-- Listed entries --
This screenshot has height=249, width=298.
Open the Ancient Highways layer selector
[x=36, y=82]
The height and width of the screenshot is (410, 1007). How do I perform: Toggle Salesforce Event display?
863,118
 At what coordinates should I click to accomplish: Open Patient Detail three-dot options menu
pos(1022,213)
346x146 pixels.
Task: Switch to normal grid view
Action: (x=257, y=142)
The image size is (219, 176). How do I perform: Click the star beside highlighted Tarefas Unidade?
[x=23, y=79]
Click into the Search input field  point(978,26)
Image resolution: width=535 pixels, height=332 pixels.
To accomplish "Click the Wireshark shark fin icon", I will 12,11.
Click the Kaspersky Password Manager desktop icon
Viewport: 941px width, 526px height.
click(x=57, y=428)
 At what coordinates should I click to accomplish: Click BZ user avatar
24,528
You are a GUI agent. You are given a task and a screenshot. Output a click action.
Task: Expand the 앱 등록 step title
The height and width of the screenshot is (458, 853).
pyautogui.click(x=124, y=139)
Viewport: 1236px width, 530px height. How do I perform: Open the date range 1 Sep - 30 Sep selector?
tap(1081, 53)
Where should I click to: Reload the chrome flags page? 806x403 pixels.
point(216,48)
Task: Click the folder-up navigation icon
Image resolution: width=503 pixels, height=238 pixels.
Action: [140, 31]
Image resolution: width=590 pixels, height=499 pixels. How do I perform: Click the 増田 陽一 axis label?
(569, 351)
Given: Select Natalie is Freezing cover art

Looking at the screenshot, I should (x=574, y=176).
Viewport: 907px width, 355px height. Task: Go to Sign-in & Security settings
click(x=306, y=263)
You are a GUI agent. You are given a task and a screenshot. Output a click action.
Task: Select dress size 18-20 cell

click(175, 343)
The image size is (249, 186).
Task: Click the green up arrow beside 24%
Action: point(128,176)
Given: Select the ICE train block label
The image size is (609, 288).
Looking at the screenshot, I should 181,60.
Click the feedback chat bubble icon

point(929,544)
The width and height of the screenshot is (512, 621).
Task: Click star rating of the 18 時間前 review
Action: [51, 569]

-- Task to complete --
Each line from the one holding "Image resolution: width=590" down to the end of the records above is to be repeated exactly; no other line belongs in the reply.

-- Result --
Image resolution: width=590 pixels, height=499 pixels. How do I perform: Click the 増田 陽一 axis label?
(569, 351)
Given: Select Natalie is Freezing cover art

Looking at the screenshot, I should (x=574, y=176).
Viewport: 907px width, 355px height. Task: Go to Sign-in & Security settings
click(x=306, y=263)
You are a GUI agent. You are given a task and a screenshot. Output a click action.
Task: Select dress size 18-20 cell

click(175, 343)
The image size is (249, 186).
Task: Click the green up arrow beside 24%
Action: point(128,176)
Given: Select the ICE train block label
The image size is (609, 288).
Looking at the screenshot, I should 181,60.
Click the feedback chat bubble icon

point(929,544)
The width and height of the screenshot is (512, 621).
Task: Click star rating of the 18 時間前 review
Action: [51, 569]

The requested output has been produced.